--- START ---
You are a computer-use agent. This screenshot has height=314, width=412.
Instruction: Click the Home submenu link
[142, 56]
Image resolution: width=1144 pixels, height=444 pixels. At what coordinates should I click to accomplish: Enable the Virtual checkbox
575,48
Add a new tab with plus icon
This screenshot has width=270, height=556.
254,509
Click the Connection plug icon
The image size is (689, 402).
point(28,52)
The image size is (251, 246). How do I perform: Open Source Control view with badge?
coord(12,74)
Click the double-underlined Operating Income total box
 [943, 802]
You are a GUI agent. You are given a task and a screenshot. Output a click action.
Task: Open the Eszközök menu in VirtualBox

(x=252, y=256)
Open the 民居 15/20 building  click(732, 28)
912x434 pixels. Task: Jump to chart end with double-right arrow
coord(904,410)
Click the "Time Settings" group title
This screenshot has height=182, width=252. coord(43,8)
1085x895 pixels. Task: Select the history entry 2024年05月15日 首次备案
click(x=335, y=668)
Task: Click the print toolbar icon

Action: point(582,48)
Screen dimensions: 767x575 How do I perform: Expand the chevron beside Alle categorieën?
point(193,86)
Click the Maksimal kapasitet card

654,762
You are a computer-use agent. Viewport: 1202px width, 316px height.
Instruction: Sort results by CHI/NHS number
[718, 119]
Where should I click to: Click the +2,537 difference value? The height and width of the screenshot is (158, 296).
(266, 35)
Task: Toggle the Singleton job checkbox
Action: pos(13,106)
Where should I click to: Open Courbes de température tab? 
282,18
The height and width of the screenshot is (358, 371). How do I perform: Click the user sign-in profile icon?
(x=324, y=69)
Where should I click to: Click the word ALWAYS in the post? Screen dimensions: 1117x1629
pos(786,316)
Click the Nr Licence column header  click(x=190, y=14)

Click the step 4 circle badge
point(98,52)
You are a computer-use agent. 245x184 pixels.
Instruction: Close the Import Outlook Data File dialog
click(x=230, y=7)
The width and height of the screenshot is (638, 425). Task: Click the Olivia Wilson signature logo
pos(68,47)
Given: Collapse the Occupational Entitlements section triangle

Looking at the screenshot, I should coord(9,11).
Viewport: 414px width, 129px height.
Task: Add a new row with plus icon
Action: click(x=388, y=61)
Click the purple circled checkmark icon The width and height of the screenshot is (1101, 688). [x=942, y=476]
--- END ---
• **What is being asked**
There is a line with "The image size is (251, 246)." and a line with "You are a GUI" above. Copy exactly those two lines and all lines between them, with nothing else.

• **Your response**
The image size is (251, 246). How do I perform: Open Source Control view with badge?
coord(12,74)
Click the double-underlined Operating Income total box
 [943, 802]
You are a GUI agent. You are given a task and a screenshot. Output a click action.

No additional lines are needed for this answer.